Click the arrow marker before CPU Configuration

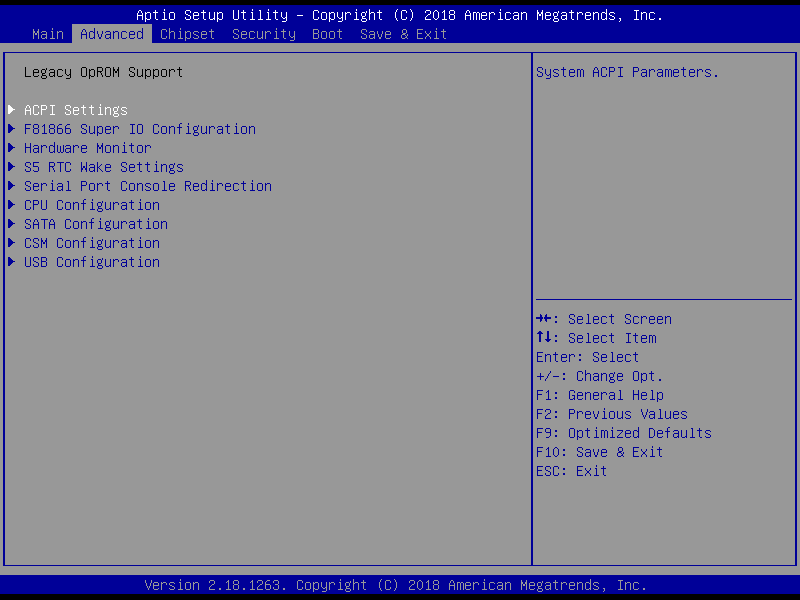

--

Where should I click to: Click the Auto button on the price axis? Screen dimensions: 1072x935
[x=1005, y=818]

...

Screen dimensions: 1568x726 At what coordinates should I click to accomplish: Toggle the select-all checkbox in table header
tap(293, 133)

--- Stated task ---
Reproduce the material from the line containing "Where should I" through the line containing "[x=1005, y=818]", switching "price axis" to "time axis" and leaving everything else unchanged.

--- Solution for this problem ---
Where should I click to: Click the Auto button on the time axis? Screen dimensions: 1072x935
[x=1005, y=818]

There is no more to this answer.